Stored dataset items
>> Begin
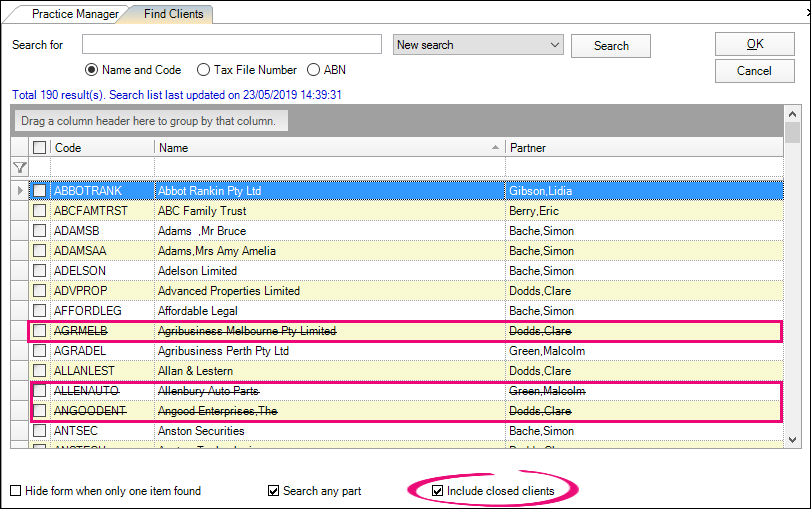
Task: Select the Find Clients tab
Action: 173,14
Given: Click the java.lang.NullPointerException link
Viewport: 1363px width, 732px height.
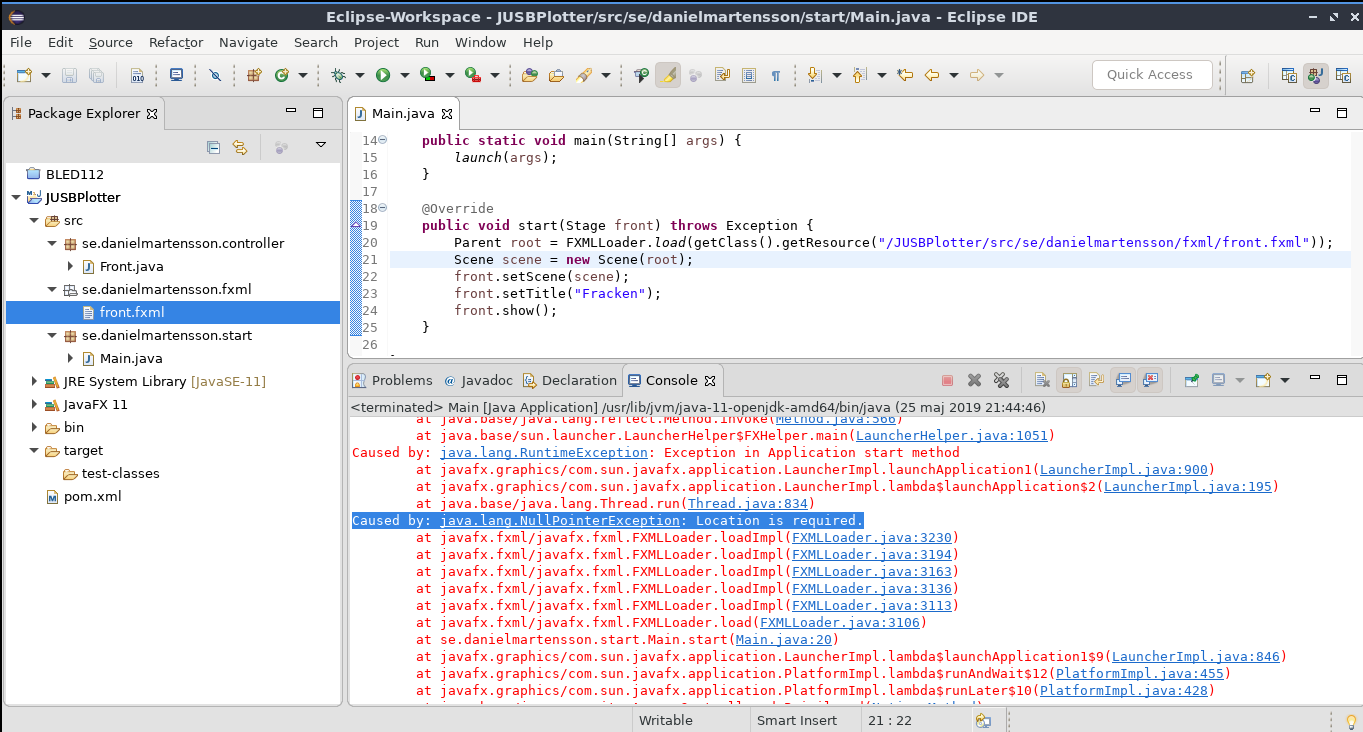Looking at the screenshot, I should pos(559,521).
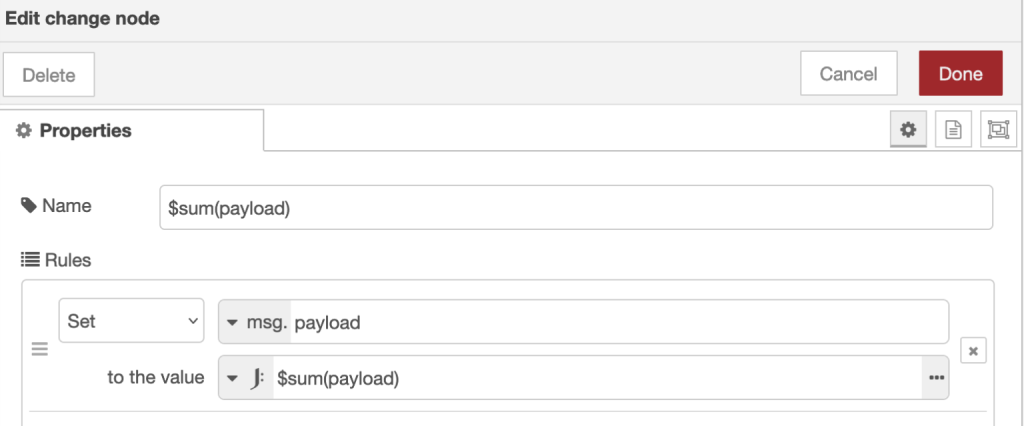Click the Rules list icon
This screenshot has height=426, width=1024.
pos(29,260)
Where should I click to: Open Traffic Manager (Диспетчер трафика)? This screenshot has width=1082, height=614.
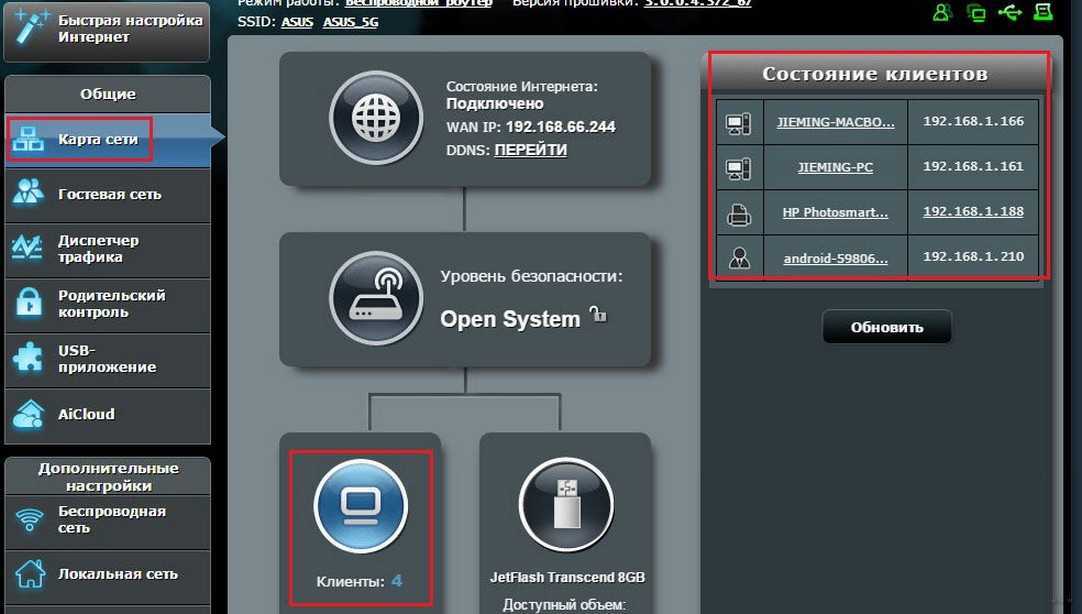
>> End
→ **THE PROBLEM**
Convert every line of the rows above into a JSON list of strings, one string per line, skipping blank lines and leaving out the pictures.

→ **FULL RESPONSE**
[
  "Task: Select the Find Clients tab",
  "Action: 173,14",
  "Given: Click the java.lang.NullPointerException link",
  "Viewport: 1363px width, 732px height.",
  "Looking at the screenshot, I should pos(559,521).",
  "Click the Rules list icon",
  "This screenshot has height=426, width=1024.",
  "pos(29,260)",
  "Where should I click to: Open Traffic Manager (Диспетчер трафика)? This screenshot has width=1082, height=614."
]